T-Mobile has also said that it will “wind down” its agreements with location aggregators.

Telecom companies forced to make changes after it was discovered that anyone could track real-time phone location data

The data privacy issue was highlighted last month when it was revealed that a prison phone company Securus was offering a service that enabled prison officers to locate American cell phones within seconds. Their service relied on data obtained from LocationSmart, which had, in turn, obtained it from Verizon.

In short, Securus had used Verizon’s customer location data enabling prison officers to spy on millions of Americans. However, since Securus was represented by Ajit Pai, current chairman of the Federal Communications Commission, in 2012, some alleged that the FCC wasn’t taking action on the matter.
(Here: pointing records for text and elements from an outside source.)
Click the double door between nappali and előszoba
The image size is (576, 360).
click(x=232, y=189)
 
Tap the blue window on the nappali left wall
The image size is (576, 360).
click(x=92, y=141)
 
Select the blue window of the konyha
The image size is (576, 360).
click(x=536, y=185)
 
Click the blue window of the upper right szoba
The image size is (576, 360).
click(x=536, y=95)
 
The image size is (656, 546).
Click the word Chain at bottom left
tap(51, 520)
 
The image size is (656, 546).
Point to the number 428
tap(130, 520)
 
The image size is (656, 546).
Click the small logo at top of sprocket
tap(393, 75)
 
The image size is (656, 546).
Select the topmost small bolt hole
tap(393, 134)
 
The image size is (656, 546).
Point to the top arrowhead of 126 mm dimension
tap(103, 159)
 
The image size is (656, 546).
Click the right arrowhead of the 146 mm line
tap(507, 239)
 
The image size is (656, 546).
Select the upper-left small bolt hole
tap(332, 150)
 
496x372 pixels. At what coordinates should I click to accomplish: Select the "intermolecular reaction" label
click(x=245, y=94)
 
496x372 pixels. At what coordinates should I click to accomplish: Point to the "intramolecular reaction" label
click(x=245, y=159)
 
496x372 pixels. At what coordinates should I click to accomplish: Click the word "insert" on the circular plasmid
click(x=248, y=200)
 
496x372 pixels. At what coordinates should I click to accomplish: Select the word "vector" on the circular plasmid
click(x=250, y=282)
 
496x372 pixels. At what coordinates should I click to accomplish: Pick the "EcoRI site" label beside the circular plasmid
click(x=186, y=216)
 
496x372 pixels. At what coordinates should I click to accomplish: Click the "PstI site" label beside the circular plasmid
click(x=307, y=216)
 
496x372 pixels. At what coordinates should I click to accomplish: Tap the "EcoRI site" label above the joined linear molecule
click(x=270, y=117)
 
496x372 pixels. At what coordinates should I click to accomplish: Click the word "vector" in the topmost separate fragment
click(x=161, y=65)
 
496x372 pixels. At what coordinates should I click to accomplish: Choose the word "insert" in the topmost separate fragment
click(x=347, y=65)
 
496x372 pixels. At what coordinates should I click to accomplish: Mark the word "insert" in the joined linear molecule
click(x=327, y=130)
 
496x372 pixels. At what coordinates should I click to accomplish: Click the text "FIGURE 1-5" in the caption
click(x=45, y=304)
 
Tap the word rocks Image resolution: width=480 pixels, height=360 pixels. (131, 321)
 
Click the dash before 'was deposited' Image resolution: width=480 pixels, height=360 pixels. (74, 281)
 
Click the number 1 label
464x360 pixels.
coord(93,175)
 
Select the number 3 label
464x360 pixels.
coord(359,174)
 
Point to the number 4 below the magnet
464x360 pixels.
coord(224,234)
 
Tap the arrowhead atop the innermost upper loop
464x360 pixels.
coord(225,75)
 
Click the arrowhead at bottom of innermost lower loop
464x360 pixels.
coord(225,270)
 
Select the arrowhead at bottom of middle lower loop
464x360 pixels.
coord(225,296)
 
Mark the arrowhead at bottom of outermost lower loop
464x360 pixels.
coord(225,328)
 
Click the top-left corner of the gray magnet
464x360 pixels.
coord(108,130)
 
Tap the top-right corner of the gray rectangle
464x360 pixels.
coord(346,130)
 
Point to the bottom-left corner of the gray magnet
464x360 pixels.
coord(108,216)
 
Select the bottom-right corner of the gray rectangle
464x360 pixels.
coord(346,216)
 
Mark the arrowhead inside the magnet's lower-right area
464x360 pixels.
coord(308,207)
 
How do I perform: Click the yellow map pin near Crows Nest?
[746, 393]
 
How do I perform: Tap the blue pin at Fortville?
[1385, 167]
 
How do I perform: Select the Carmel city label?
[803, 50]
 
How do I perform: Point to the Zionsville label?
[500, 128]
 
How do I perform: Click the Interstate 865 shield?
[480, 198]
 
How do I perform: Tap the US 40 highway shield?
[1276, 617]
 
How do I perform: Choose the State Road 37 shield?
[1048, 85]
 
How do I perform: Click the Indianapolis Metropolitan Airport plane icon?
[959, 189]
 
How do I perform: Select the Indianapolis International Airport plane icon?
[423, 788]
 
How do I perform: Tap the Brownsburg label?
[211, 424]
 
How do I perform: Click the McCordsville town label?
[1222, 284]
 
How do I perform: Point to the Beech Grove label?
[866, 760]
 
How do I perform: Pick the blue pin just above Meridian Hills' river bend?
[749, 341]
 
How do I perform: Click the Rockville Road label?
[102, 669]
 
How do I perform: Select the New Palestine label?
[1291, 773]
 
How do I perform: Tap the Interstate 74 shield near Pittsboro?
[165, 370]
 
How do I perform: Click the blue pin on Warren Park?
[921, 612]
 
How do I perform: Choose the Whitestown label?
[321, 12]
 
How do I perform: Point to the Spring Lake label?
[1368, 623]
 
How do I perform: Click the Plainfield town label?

“Chairman Pai’s total abandonment of his responsibility to protect Americans’ security shows that he can’t be trusted to oversee an investigation into the shady companies that he used to represent,” Wyden had said. “If your location information falls into the wrong hands, you – or your children – can be vulnerable to predators, thieves, and a whole host of people who would use that knowledge to malicious ends.”

Pai also played a critical role in getting privacy rules rolled back that would have required telecom companies to receive consent from their consumers before selling or sharing their personal data. [It’s Official: President Trump Signs to Roll Back FCC’s Online Privacy Rules for ISPs]

Not only was this data used by Securus to offer services that weren’t related to prison management, it was also reported that a LocationSmart bug could have enabled just about anyone to secretly track location data of phone users.

While consumer data sharing and selling continues, at least these ISPs have promised to limit selling location data of their phone users. It won’t, however, be a longterm promise since they are already saying that they won’t enter “into new location aggregation arrangements” until they are “comfortable” that they can “adequately protect” their “customers’ location data through technological advancements and/or other practices.” Since we know how much these companies really care about these “adequate” protections, it is likely these relationships with data companies will be back in full force once the attention is diverted to another issue.